And then: a ship sinks, a man is killed in a World War II firing squad, the bodies of Benito Mussolini and Clara Petacci are strung up by an Italian crowd, war-massacred bodies lie in a mass grave, another A-bomb is exploded, African men chop up a dead elephant, African women and children shiver with malaria, a swimming platypus wiggles underwater, the Hindenburg burns and a scuba diver explores a shipwreck.
And that, folks, is “A Movie.” So, what does it all mean? Well, it depends which critic you ask.
James van Maanen refers to it as “something that veers between an idiot’s delight and the shockingly thought-provoking.” Ed Howard believes that the “Freudian playfulness of the imagery is basically cut short, reminding viewers that despite psychological speculation to the contrary, a weapon is less a sexual symbol than a tool of grand destruction.” And the peerless J. Hoberman dubs the production “a high-concept/low-rent disaster film and a pop art masterpiece.”

» **Task prompt**
Continue the passage on the film "A Movie" and its critics, picking up after its last sentence. The data that comes next has no connection to the passage on the film "A Movie."

» **Provided material**
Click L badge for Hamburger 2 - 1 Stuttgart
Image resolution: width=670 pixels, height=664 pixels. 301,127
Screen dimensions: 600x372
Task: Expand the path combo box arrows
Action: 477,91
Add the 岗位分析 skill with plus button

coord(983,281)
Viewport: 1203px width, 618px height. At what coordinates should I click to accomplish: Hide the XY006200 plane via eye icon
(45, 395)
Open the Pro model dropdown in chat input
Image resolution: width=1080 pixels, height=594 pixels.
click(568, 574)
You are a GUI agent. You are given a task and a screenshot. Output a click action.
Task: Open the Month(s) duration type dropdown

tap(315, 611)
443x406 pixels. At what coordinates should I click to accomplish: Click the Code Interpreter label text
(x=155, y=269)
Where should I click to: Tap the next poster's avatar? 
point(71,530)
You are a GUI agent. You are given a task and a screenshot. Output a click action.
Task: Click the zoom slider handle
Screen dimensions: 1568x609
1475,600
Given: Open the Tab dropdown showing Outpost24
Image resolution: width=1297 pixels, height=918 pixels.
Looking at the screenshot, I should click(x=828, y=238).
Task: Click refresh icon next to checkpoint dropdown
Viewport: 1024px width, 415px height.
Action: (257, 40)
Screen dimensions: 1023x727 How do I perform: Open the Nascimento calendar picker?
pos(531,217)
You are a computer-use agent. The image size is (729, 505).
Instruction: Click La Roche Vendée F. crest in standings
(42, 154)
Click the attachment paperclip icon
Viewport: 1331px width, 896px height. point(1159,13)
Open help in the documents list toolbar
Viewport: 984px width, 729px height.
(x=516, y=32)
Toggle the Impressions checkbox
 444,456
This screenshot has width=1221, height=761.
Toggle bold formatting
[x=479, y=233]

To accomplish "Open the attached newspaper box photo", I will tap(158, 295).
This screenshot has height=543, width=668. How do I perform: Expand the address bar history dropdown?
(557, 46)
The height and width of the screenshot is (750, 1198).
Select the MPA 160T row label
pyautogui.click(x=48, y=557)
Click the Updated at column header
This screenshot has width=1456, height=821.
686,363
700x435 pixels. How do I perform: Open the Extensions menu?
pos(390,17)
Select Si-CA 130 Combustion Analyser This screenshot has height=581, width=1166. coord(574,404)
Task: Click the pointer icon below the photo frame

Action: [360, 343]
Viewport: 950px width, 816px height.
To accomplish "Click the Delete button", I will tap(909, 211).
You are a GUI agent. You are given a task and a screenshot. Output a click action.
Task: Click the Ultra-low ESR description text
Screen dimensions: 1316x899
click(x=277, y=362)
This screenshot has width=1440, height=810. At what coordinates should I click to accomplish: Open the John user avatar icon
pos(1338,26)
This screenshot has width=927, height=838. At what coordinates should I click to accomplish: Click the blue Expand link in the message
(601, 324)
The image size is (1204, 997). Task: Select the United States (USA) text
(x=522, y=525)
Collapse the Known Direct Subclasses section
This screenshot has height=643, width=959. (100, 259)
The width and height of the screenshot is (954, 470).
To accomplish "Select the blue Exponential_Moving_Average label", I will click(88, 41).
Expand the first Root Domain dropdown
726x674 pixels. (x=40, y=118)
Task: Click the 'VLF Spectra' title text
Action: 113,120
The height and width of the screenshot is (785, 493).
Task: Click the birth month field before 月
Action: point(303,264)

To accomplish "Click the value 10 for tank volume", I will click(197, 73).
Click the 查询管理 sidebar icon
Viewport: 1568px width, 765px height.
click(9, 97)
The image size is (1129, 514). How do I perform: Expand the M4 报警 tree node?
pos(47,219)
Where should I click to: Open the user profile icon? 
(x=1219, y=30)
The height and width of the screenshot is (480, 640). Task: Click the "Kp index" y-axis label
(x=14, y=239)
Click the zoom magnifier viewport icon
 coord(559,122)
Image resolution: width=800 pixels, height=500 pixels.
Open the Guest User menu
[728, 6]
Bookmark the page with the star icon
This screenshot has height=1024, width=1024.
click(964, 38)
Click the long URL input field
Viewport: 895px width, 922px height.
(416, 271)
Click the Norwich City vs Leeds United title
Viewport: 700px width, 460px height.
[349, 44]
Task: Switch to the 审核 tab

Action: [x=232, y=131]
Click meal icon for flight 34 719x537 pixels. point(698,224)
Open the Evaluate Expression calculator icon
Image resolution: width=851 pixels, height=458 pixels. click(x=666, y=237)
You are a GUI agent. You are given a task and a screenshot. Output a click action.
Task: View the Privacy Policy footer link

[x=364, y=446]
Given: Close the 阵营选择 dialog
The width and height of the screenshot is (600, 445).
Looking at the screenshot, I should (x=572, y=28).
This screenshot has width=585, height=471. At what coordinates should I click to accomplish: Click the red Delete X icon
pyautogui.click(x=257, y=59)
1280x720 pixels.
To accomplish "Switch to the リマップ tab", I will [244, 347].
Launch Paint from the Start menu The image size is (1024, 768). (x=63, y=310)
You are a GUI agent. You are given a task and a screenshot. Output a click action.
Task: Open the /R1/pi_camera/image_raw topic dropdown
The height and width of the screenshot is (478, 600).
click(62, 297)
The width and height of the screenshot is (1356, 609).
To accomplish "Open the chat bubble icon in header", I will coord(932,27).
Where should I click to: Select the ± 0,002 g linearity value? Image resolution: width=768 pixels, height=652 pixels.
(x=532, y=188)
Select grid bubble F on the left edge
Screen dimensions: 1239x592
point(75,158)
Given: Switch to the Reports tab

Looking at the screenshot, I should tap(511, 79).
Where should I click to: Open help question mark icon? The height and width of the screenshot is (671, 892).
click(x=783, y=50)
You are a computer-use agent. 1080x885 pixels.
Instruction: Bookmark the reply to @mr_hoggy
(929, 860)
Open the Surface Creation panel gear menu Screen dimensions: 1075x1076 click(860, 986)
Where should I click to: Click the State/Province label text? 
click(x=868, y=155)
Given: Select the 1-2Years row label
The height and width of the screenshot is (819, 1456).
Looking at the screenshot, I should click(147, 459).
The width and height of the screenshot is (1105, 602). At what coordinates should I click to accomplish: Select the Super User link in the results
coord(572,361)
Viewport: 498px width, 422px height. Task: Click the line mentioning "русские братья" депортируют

» **Result for this exercise**
As for me: when I first watched “A Movie,” my reaction was: “You’ve got to be kidding.” Granted, bits of “A Movie” are amusing – the over-extended credit sequence is cute and the joke with the babe in the periscope deserves a loud laugh – but I feel that most of the film is just a mess of extreme shots stitched together for cheap shock value. The film is packed with footage of mechanical failure and explosive disasters, and one could get the notion that Conner was trying to make a point about man’s inability to truly master his environment. But when you factor in Theodore Roosevelt, malaria victims and a platypus, you have to wonder whether Conner was just randomly taping together everything he could find.
However, the folks at the Library of Congress seem to be closer to the “masterpiece” designation than my two-cent deposit. In 1994, “A Movie” was added to the National Film Registry.
For his part, Conner was reluctant to absorb the accolades he received for any groundbreaking film concepts advanced in “A Movie.” In a 1976 interview, he admitted that the basic idea for his work was copied from the 1933 Marx Brothers classic “Duck Soup.”
“There’s a war going on and Groucho tells Harpo that we need help,” Conner recalled. “And he runs out and puts a ‘Help Wanted’ sign on the front of the building. Then you start seeing all these tanks, and airplanes, and soldiers, and porpoises, and giraffes – I don’t know – all sorts of creatures and things rushing to help them. After that I started thinking about all the things I could stick together in a sequence like that: elephants running, trains blowing up, cars going, cars crashing, and so on and so forth.”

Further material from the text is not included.